Heart-Shaped Box is the debut novel from Joe Hill, who has apparently written a number of short stories. It’s got a fair amount of publicity behind it. My advanced readers copy lists a high count of promotional efforts. It also mentions that the film rights have already been sold. That doesn’t always mean a movie will be made, but I suspect it will. It seems to me that Hill was writing a lot of it by picturing the scenes.

Judas Coyne is an aging rock star who has a following among metal and goth crowds. In his later years he’s taken to dating young messed-up girls from the south who he calls by the state from which they hail. His current squeeze is Georgia.
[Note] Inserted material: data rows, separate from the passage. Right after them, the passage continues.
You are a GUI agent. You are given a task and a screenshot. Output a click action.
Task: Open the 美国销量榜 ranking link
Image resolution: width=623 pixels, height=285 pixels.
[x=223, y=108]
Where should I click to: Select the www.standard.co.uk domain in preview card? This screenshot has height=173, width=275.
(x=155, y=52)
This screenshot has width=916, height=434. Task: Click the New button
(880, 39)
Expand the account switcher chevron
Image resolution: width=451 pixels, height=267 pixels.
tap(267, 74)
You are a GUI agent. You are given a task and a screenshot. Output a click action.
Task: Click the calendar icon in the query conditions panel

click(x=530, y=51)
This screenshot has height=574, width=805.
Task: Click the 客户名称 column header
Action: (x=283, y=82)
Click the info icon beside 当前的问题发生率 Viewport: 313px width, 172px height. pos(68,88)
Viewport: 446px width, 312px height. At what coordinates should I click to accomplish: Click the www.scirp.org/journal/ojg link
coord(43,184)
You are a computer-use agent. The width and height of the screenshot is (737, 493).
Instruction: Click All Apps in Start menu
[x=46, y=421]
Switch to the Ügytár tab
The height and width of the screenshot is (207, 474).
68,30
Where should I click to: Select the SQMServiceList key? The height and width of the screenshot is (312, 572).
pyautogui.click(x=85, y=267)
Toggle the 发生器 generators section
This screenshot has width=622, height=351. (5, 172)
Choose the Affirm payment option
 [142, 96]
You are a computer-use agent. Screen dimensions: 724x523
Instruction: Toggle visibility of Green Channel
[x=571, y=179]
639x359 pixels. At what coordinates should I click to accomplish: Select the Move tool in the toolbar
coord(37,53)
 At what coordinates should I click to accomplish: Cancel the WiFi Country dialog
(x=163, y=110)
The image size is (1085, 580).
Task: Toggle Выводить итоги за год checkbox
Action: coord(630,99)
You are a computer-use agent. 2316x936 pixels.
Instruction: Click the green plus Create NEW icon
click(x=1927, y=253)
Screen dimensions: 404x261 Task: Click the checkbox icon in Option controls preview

She stripped at a club in New York City that he visited while doing a Howard Stern appearance. Only shortly after he sent Florida home to her big sister and father when he couldn’t handle her mental illness.

The horror portion is when he acquires a ghost, transported in an old man’s suit packed in a heart-shaped box. The ghost is Florida’s step-father, ostensibly exacting revenge for Coyne’s callous discarding of Florida. The gig works this way: the ghost talks to people, and his voice hypnotically can get them to do whatever he wants. There’s all sorts of visions and supernatural effects as well, but they set the mood. The only way the ghost really has effect is to convince people to do his bidding. And he wants to kill Judas Coyne. Not only that, he wants Coyne to kill Georgia before offing himself. But he’ll make do with convincing other people to kill Coyne if he can. For instance, Judas comes to in his car in the garage with the motor running nearly dead from asphyxiation, entranced in a ghost vision.

Judas and Georgia fight back, then set off on a road trip to Florida’s house in Florida to force the secret of how to defeat the ghost from Florida’s older sister. The ghost gives chase.

Thing is, I wasn’t ever really scared. It was decently long at 376 pages, so I didn’t expect the main character to bite it in the first 100 pages. I won’t reveal whether it really does have a happy ending, but I’ll throw a bit of a spoiler in to say that Judas survives the first couple of ghost offing attempts. You have to read a bit in before things get hairy.

Another spoiler note is that pretty much every character is a survivor of child abuse in some way. Coyne’s father beat on him and his mother, and consequently he’s refused to see his father for 30 years since he made it big as a rock star. He pays for his father’s care (dad is elderly and suffering the after-effects of strokes) but doesn’t visit or talk to him. If child abuse squicks you, don’t read this book.

Joe Hill starts the action off pretty quickly. Rather than build up affinity for Judas Coyne and then unleash the ghost, his method is rather to get the readers to identify with Coyne as the story progresses. There’s a few flashbacks and interludes of non-ghostiness throughout the story where we get to know Judas and Georgia. A couple of bad reviews I’ve read noted that the reviewer didn’t care much for the characters. I did, but it didn’t come until later. I think Hill’s tactic of getting things started fast contributed to that.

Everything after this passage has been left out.